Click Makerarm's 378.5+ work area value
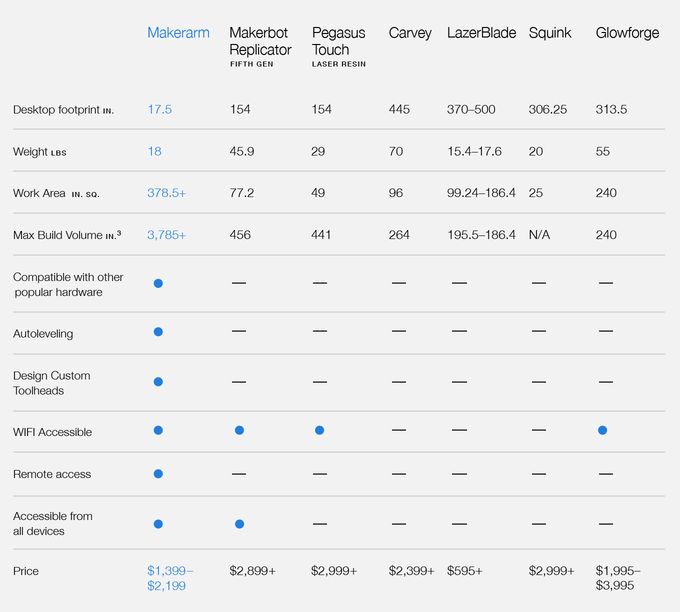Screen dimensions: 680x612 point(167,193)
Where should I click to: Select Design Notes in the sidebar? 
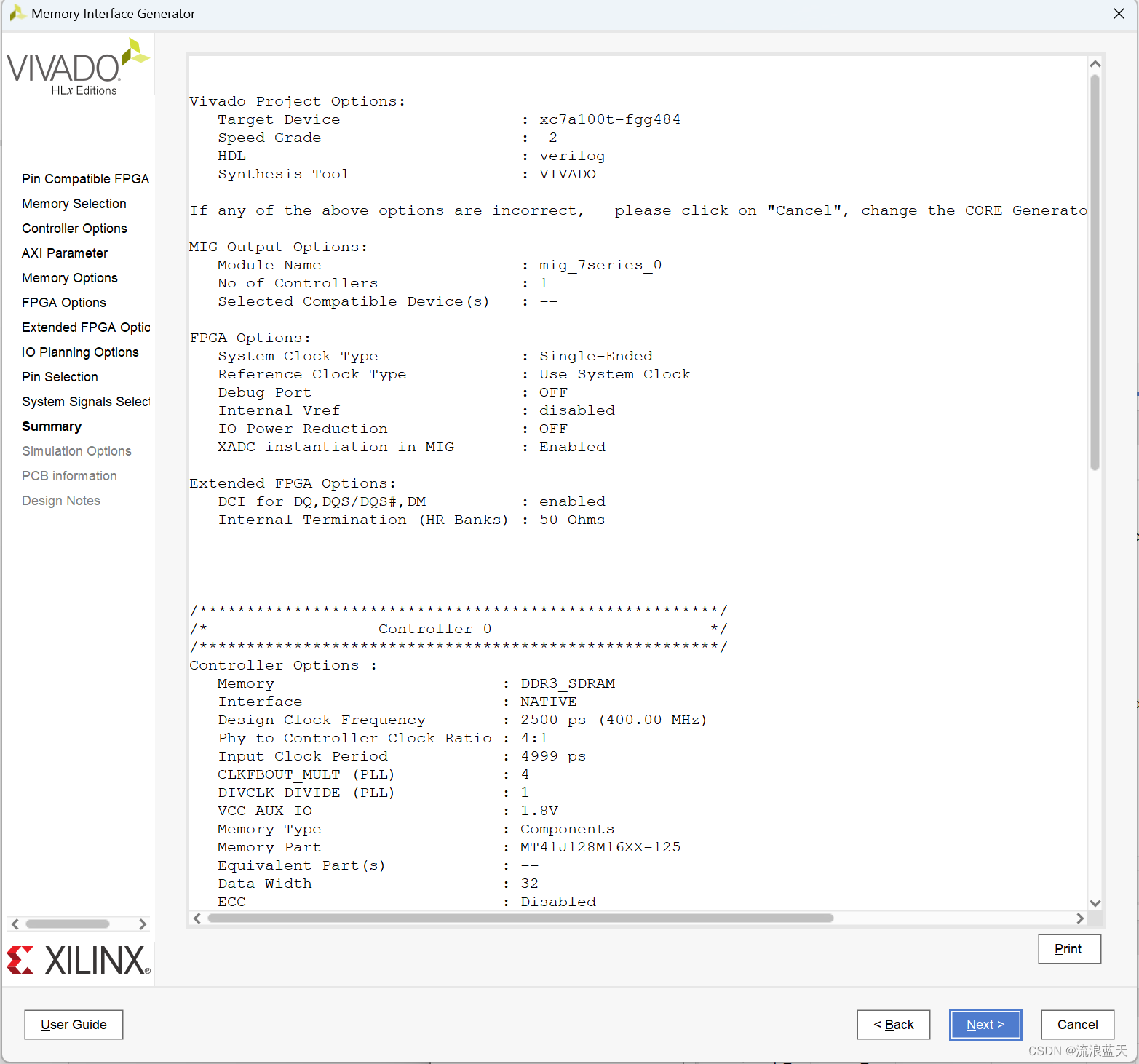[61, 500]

★ ★ ★ ★ ★ ★ ★

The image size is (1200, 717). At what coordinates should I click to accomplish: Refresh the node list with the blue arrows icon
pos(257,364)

★ ★ ★ ★ ★ ★ ★

◆ **What is expected**
Rewrite the items in the stretch from the line containing "The image size" through the line containing "pos(257,364)" as a two-column CSV with the header instruction,location, one row per item. Put each item's text and its answer each in a single quoted field, with line breaks turned into spaces.

◆ **Reply**
instruction,location
"The image size is (1200, 717). At what coordinates should I click to accomplish: Refresh the node list with the blue arrows icon","pos(257,364)"